This is a project that I did some years ago for performing computer simulations based on discrete events. The program pretends to be versatile and very configurable in order to allow the user to simulate anything. By the way, using Python as its extension language, the user can define very complex scenarios with event triggers and processing functions. The result is a powerful simulation engine focused in the richness of scene definition rather speed. Therefore, it is a nice tool to try experimental simulation models before building a more specific simulator program.
First at all, I will explain how the simulator works. On the one hand, there is an event scheduler that processes the existing events by chronological order. On the other hand, there is an interface between the simulator core and the extension language interpreter, so it is possible to run some code associated to an event when processed. Following that explanation come a sample script and some concluding remarks.
How it works
When we talk about computer simulators, we can distinguish between continuous or discrete models. Regarding the last ones, the operation of the modelled system is represented as a chronological sequence of events.
Every event in that sequence has a timestamp, this is, the time instant when the event occours. All the events, when generated, are pushed into a special queue type called priority queue, waiting to be processed.
The program core
The core of the program is a class called Scheduler, and its mission is to run the event actions by the order imposed by the timestamp. This class uses the STL’s template for the priority queues, called priority_queue; and defines a comparison function in order to determine, given two events e1 and e2, which of these must be processed first. Thus, the events are stored in the priority queue as they are generated and the scheduler gets them, one by one, ordered by timestamp.
In order to model the events to be processed by the scheduler, there is a C++ class called Event. That is an abstract class, with no more functionality than to serve as basis for other classes derived from Event. Therefore, the simulator can handle many types of events; this is done by extending the base class and defining new event subclases with new behaviors.
Types of events
At this time, there are two types of events defined with their correspondent classes: CallbackEvent and CREvent. The first one is just handles a callback function that is called by the scheduler in the right instant. The last one is used to schedule pieces of code from a coroutine: a special function definition that stops its execution several times along its code to simulate pauses or time lapses of any kind.
The callback-type events
A callback is a function, defined in the extension language (Python), that models the behavior of an event. The user can use an event of this type to run arbitrary code in a given simulation time instant. When the simulator clock reaches that time, the scheduler will call that function.
The coroutine-type events
A coroutine is also a function, but there is a big difference between a callback event and a coroutine event: the first one will call a function and all is done, while the last one schedules an event for each pause -i.e. each yield statement- the coroutine does.
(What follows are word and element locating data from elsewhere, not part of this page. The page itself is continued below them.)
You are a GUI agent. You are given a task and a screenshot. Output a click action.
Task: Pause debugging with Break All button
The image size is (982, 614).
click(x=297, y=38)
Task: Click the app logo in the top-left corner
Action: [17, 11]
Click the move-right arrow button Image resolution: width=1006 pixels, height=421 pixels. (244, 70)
The CREvent class models an event of this type. Each time a coroutine executes a yield statement, a new event is scheduled just to awake again the coroutine function at the end of the time lapse. Then, the coroutine yields the execution control to the simulator core. Thus, the scheduler can now continue dispatching events.
The extension language

This simulator embeds a Python interpreter in order to serve the modelling needs by the user. The Python language became very popular in the last years and now it is being used in a lot of disciplines, from scientific applications to web development. This reason and the ease of the programming in this language qualify Python as a preferent choice for the extension language of this simulator. Additionally, the API for extending and embedding the language is clear and easy to understand.
Defining the primitive functions
There are four functions defined in this version; these are C++ static functions that use an special type called PyObject for their arguments and returning value. These functions must be registered in a table by the Py_InitModule function. They will appear into the Python interpreter as a module named simul.
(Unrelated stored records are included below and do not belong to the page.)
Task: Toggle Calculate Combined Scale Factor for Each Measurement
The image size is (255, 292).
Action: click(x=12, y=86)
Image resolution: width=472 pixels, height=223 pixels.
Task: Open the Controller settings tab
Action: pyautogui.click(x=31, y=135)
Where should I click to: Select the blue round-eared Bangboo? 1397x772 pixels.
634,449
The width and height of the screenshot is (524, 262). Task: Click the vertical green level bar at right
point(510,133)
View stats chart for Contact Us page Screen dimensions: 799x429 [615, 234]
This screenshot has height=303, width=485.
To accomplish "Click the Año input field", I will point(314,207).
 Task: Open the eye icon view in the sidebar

The four functions defined are:
- start(): Starts the scheduler; the simulation begins.
- schedule_process(g): Schedules the coroutine g.
- schedule_callback(t, fn, data): Schedules the callback function fn to be called at time t and passing data as argument to it.
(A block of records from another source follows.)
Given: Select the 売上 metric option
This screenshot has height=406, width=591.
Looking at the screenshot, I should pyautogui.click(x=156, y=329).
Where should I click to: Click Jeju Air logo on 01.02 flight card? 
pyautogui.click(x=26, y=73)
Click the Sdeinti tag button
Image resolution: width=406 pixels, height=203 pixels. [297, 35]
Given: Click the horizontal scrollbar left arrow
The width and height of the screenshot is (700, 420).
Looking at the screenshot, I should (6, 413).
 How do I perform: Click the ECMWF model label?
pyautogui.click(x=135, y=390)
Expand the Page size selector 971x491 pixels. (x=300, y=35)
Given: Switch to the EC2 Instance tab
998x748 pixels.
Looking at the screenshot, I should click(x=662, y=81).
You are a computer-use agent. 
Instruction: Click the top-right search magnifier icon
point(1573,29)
- clock(): Returns the current simulation time value.
Ending words
I have developed a tool quite simple. It is a versatile discrete event simulator very suitable for building preliminary simulation scenarios with no care of optimization nor speed issues. By the way, it is also a technical demonstration of the architecture of these type of simulation tools, so the simplicity is a desired feature.
There are several software packages for doing discrete event simulations: a good example is the SimPy package. People often develop their own simulation tools; these are very efficient and specialized programs. Finally, the added value of some of the most popular open source simulation tools is debt to the contributions of a community; these projects started as a simple but extensible tool and a lot of people began using it for their work by adding custom modules.
In future posts, I will extend this simulator with some useful features and I will expose some typical uses of this kind of tools.
Resources
Source code
I decided to write this library in 2000, after watching “The Simpsons” episode “Treehouse of Horror VI”.
In the last story of this episode, Homer Simpson jumps into a three-dimensional world. The full story, and specially this parallel world, are full of mathematical tributes: geometrical shapes, the Euler’s identity, a reference to the P versus NP problem, and so on. Among these mathematical references, a disturbing numerical formula attracted our attention: 178212 + 184112 = 192212

Homer Simpson in a three-dimensional world
The previous affirmation is obviously a joke, since it must be false according to Fermat’s Last Theorem. But if we do the operation with a calculator with less than 10 significant digits, one can believe in its truthfulness, since both sides of the equality match up in the 9 first of their 40 digits.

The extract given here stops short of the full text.